### WHAT NEEDS TO BE DONE:
Count the lines in the data below that contain the string "perform", with case counting. Reply with the number alone.

##### RECORDS FOR THE TASK #####

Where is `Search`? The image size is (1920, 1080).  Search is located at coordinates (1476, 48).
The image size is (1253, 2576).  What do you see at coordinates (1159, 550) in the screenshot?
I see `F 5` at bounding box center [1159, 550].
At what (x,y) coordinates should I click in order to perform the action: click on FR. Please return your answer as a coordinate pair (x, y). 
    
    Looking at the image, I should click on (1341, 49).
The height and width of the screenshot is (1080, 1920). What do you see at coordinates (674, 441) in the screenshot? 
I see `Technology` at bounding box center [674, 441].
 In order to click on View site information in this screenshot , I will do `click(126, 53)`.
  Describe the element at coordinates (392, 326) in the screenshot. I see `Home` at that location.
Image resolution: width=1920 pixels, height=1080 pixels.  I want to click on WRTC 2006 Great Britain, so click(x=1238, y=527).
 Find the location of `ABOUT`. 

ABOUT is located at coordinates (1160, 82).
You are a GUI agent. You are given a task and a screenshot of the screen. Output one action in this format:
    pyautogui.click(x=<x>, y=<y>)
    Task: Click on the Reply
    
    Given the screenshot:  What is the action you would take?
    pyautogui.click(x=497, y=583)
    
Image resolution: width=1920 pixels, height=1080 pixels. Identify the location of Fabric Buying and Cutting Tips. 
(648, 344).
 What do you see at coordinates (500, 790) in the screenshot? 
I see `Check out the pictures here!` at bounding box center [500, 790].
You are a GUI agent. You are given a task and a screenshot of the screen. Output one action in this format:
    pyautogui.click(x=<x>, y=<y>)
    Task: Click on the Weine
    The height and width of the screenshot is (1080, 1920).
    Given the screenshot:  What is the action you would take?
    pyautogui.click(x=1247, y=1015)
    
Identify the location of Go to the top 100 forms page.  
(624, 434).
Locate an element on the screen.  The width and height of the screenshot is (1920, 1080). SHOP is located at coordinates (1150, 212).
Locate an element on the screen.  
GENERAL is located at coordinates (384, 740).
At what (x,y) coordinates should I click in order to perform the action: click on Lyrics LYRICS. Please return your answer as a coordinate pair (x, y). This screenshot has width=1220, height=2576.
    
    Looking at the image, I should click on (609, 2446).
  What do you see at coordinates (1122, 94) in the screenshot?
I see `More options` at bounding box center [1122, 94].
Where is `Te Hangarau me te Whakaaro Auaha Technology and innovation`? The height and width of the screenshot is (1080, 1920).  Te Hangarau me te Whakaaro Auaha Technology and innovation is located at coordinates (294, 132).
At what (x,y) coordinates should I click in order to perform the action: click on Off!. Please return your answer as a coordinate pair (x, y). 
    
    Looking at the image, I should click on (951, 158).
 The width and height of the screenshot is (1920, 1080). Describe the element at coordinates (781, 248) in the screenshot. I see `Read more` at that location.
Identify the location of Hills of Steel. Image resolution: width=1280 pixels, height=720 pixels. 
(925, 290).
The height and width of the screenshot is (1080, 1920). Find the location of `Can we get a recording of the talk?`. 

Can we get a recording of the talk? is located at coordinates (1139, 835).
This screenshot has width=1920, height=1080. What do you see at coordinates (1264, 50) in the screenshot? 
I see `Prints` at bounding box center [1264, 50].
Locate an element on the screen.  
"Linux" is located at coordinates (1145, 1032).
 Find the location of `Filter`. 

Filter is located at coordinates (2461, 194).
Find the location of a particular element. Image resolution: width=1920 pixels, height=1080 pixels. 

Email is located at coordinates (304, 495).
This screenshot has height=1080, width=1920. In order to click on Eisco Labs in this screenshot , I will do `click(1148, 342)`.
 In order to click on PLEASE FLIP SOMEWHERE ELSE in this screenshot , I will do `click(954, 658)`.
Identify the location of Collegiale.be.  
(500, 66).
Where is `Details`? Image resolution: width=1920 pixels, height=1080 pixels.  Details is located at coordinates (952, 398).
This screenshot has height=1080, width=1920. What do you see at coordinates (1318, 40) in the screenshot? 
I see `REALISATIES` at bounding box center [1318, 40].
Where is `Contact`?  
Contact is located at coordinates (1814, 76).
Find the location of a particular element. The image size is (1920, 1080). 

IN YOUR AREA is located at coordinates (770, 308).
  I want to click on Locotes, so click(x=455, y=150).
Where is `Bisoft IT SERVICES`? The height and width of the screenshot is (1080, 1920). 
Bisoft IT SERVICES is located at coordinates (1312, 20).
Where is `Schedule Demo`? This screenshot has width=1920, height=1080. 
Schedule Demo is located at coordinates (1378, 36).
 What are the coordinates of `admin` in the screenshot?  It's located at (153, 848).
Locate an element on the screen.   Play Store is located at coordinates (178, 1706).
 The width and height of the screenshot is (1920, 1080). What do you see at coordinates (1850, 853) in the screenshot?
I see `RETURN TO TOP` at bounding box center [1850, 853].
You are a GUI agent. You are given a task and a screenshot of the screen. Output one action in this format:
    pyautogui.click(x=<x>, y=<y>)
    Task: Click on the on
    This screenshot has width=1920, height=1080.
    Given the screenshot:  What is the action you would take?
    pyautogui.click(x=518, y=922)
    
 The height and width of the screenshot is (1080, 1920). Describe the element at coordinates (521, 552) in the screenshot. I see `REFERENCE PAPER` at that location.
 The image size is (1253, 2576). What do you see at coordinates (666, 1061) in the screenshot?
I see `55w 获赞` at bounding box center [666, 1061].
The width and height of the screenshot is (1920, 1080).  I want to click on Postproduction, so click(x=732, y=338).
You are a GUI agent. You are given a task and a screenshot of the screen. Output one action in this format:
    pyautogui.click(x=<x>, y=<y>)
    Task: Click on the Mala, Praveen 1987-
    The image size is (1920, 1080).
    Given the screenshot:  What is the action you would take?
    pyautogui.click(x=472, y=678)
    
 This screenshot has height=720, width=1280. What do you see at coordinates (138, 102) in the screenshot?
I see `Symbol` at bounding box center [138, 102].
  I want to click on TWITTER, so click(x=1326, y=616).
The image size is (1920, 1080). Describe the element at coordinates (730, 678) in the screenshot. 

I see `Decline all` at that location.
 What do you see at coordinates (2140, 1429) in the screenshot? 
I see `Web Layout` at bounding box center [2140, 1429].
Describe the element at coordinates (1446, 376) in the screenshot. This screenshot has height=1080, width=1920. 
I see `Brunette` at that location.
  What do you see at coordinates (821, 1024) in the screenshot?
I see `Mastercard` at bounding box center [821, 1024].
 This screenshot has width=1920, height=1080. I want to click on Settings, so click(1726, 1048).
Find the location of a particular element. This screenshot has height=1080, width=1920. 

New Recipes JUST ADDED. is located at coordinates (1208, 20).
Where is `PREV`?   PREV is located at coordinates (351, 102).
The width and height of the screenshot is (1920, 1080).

#####

### OUTPUT FOR THIS TASK:
3